二〇三〇年二月二七日、午前十時二六分(現地時間)︰コロンビア、ボゴタ市街南端


 コロンビア人がコロンビアの首都を攻撃する――この国の辿った悲惨な歴史を振り返ればそれはさして不思議ではない、とテレビの向こうの専門家、それも仕事が終われば家族と一緒に夕食を食べながら『ああやだ、あの国は怖いね』と談笑できるような人々は言うであろう。

 そうした発言自体は、酷い話ではあるがごく普通の事であるから特筆すべき批判事項ではない。無論批判事項ではあるが。

 しかし何より不思議なのは、右翼系の団体が何故自国の首都を攻撃するのか、という一点に尽きる。左翼系ゲリラとの闘争を目的として設立されたそれらの元構成員が何を誤って己らの国の壮麗な都市に激烈な攻撃を仕掛け、その市民を虐殺するのか。

 無差別かつ組織の目的ともそぐわないそれは明らかに、かつて左翼やそのシンパを狙って殺戮を繰り返した右翼系の准軍事組織(パラミリターレス)の典型と矛盾している。

 それともたまたま元准軍事組織(パラミリターレス)出身者が今回の攻撃に参加していただけで、他のテロリストは右翼系の団体とは無関係なのか?

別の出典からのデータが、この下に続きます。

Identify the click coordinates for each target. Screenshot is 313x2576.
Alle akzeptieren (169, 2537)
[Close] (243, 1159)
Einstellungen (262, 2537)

 ドゥーロを通してアメリカ及びブラジルの両指揮官に届けられたそれらの謎を、他の死体ないしは生け捕りにしたテロリストの顔写真を撮る事で解く事ができるシャドウ・フォースのエックス‐レイ分隊はしかし、現在忙しくてそれどころではなく、装備しているデバイスへのモニター妨害を除去しない限りは新規に写真や動画を撮る事も不可能であった。

 ビディオジョーゴのみはバイザー式のHUDではなく眼球に埋め込んだインプラントにHUDを表示していたが、彼の場合はバイザーを外す事ができないため、ざあっと乱れる画面表示から逃れる事ができなくて鬱陶しそうにしていたが、ともかく彼はアーマーのグラップル機能と磁石によって既にビルをかなり登っていた。

『エックス‐レイ、まだ聞こえるか?』

 ドゥーロだ。

「ああ、大丈夫だ」防衛構築中のマウスが答えた。

『コロンビア陸軍があと五分で到着する、それまで持ち堪えてくれ!』

 五分、まるで地獄に思えた。どうやら敵の何かしらの妨害工作によってボゴタが今まで蹂躙されるのを許したらしかった。敵の目的は下っ端であるエックス‐レイにもさっぱりであったが、もちろん上層部にも理解できなかった。

 通信が切れると、マウスは現状をさっと確認した。敵影はまだ見えなかったが、依然としてヘリの接近している音と戦両機の飛行音は聴こえた――つまりまだ戦両機は空中にいて、配置に着いていない可能性がある。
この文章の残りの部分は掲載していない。